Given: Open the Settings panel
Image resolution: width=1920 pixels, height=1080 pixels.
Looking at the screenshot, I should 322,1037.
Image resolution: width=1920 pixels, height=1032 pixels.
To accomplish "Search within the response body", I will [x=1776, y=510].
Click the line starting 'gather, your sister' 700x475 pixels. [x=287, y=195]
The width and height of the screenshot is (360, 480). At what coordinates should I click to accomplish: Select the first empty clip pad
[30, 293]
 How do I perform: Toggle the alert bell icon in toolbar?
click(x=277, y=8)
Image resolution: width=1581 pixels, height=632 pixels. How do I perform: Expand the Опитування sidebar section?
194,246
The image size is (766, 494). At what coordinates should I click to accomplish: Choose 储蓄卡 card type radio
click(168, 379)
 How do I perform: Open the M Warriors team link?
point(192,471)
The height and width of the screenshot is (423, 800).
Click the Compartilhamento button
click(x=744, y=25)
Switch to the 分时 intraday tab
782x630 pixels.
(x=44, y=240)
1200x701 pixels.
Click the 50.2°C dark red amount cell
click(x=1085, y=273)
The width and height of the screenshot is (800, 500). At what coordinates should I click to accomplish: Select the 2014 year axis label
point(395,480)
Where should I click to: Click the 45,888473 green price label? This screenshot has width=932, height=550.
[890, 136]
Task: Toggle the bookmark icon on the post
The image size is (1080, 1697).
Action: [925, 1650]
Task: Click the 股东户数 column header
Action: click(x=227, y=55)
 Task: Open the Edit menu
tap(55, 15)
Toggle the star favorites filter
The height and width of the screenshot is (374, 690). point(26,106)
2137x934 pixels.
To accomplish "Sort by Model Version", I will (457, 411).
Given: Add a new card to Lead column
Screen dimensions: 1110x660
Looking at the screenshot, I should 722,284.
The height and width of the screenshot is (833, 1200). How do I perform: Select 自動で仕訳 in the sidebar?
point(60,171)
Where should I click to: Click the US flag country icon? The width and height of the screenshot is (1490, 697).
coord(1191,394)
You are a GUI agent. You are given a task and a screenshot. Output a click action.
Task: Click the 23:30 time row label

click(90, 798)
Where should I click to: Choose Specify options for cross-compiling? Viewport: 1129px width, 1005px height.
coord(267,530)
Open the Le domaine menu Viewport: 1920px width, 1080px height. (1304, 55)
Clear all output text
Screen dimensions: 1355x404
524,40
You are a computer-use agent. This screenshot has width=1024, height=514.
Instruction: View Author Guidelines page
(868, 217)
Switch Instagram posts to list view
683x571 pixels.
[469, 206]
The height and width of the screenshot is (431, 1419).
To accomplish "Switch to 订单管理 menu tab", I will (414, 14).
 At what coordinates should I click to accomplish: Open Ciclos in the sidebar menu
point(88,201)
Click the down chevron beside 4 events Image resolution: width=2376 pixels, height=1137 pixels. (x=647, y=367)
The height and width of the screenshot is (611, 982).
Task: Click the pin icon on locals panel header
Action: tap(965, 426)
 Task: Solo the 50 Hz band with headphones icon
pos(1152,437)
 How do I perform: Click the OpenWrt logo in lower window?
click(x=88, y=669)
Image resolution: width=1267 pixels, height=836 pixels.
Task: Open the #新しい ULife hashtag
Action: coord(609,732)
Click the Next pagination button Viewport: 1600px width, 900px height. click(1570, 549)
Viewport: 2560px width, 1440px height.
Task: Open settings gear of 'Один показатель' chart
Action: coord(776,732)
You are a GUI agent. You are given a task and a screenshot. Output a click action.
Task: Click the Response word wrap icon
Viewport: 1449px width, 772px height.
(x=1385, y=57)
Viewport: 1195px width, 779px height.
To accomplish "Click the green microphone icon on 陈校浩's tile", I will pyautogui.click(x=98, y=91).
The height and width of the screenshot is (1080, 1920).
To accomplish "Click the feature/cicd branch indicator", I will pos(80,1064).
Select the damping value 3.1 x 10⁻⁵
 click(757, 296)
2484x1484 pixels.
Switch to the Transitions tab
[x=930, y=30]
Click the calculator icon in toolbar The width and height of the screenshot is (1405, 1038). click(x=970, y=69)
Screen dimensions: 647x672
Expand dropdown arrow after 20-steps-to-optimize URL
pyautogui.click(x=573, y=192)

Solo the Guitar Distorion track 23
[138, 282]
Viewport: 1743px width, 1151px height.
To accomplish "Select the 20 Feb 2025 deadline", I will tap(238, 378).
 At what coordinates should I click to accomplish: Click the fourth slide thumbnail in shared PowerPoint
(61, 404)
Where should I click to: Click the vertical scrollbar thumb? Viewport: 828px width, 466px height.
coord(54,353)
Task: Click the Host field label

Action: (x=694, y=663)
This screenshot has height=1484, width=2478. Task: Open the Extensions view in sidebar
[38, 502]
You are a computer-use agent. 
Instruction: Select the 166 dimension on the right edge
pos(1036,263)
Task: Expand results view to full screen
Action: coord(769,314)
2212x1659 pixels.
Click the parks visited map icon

# YOUR INSTRUCTIONS
Print all of the records above verbatim, line for line, with no changes.

# EXERCISE ANSWER
Given: Open the Settings panel
Image resolution: width=1920 pixels, height=1080 pixels.
Looking at the screenshot, I should 322,1037.
Image resolution: width=1920 pixels, height=1032 pixels.
To accomplish "Search within the response body", I will [x=1776, y=510].
Click the line starting 'gather, your sister' 700x475 pixels. [x=287, y=195]
The width and height of the screenshot is (360, 480). At what coordinates should I click to accomplish: Select the first empty clip pad
[30, 293]
 How do I perform: Toggle the alert bell icon in toolbar?
click(x=277, y=8)
Image resolution: width=1581 pixels, height=632 pixels. How do I perform: Expand the Опитування sidebar section?
194,246
The image size is (766, 494). At what coordinates should I click to accomplish: Choose 储蓄卡 card type radio
click(168, 379)
 How do I perform: Open the M Warriors team link?
point(192,471)
The height and width of the screenshot is (423, 800).
Click the Compartilhamento button
click(x=744, y=25)
Switch to the 分时 intraday tab
782x630 pixels.
(x=44, y=240)
1200x701 pixels.
Click the 50.2°C dark red amount cell
click(x=1085, y=273)
The width and height of the screenshot is (800, 500). At what coordinates should I click to accomplish: Select the 2014 year axis label
point(395,480)
Where should I click to: Click the 45,888473 green price label? This screenshot has width=932, height=550.
[890, 136]
Task: Toggle the bookmark icon on the post
The image size is (1080, 1697).
Action: [925, 1650]
Task: Click the 股东户数 column header
Action: click(x=227, y=55)
 Task: Open the Edit menu
tap(55, 15)
Toggle the star favorites filter
The height and width of the screenshot is (374, 690). point(26,106)
2137x934 pixels.
To accomplish "Sort by Model Version", I will (457, 411).
Given: Add a new card to Lead column
Screen dimensions: 1110x660
Looking at the screenshot, I should 722,284.
The height and width of the screenshot is (833, 1200). How do I perform: Select 自動で仕訳 in the sidebar?
point(60,171)
Where should I click to: Click the US flag country icon? The width and height of the screenshot is (1490, 697).
coord(1191,394)
You are a GUI agent. You are given a task and a screenshot. Output a click action.
Task: Click the 23:30 time row label

click(90, 798)
Where should I click to: Choose Specify options for cross-compiling? Viewport: 1129px width, 1005px height.
coord(267,530)
Open the Le domaine menu Viewport: 1920px width, 1080px height. (1304, 55)
Clear all output text
Screen dimensions: 1355x404
524,40
You are a computer-use agent. This screenshot has width=1024, height=514.
Instruction: View Author Guidelines page
(868, 217)
Switch Instagram posts to list view
683x571 pixels.
[469, 206]
The height and width of the screenshot is (431, 1419).
To accomplish "Switch to 订单管理 menu tab", I will (414, 14).
 At what coordinates should I click to accomplish: Open Ciclos in the sidebar menu
point(88,201)
Click the down chevron beside 4 events Image resolution: width=2376 pixels, height=1137 pixels. (x=647, y=367)
The height and width of the screenshot is (611, 982).
Task: Click the pin icon on locals panel header
Action: tap(965, 426)
 Task: Solo the 50 Hz band with headphones icon
pos(1152,437)
 How do I perform: Click the OpenWrt logo in lower window?
click(x=88, y=669)
Image resolution: width=1267 pixels, height=836 pixels.
Task: Open the #新しい ULife hashtag
Action: coord(609,732)
Click the Next pagination button Viewport: 1600px width, 900px height. click(1570, 549)
Viewport: 2560px width, 1440px height.
Task: Open settings gear of 'Один показатель' chart
Action: coord(776,732)
You are a GUI agent. You are given a task and a screenshot. Output a click action.
Task: Click the Response word wrap icon
Viewport: 1449px width, 772px height.
(x=1385, y=57)
Viewport: 1195px width, 779px height.
To accomplish "Click the green microphone icon on 陈校浩's tile", I will pyautogui.click(x=98, y=91).
The height and width of the screenshot is (1080, 1920).
To accomplish "Click the feature/cicd branch indicator", I will pos(80,1064).
Select the damping value 3.1 x 10⁻⁵
 click(757, 296)
2484x1484 pixels.
Switch to the Transitions tab
[x=930, y=30]
Click the calculator icon in toolbar The width and height of the screenshot is (1405, 1038). click(x=970, y=69)
Screen dimensions: 647x672
Expand dropdown arrow after 20-steps-to-optimize URL
pyautogui.click(x=573, y=192)

Solo the Guitar Distorion track 23
[138, 282]
Viewport: 1743px width, 1151px height.
To accomplish "Select the 20 Feb 2025 deadline", I will tap(238, 378).
 At what coordinates should I click to accomplish: Click the fourth slide thumbnail in shared PowerPoint
(61, 404)
Where should I click to: Click the vertical scrollbar thumb? Viewport: 828px width, 466px height.
coord(54,353)
Task: Click the Host field label

Action: (x=694, y=663)
This screenshot has height=1484, width=2478. Task: Open the Extensions view in sidebar
[38, 502]
You are a computer-use agent. 
Instruction: Select the 166 dimension on the right edge
pos(1036,263)
Task: Expand results view to full screen
Action: coord(769,314)
2212x1659 pixels.
Click the parks visited map icon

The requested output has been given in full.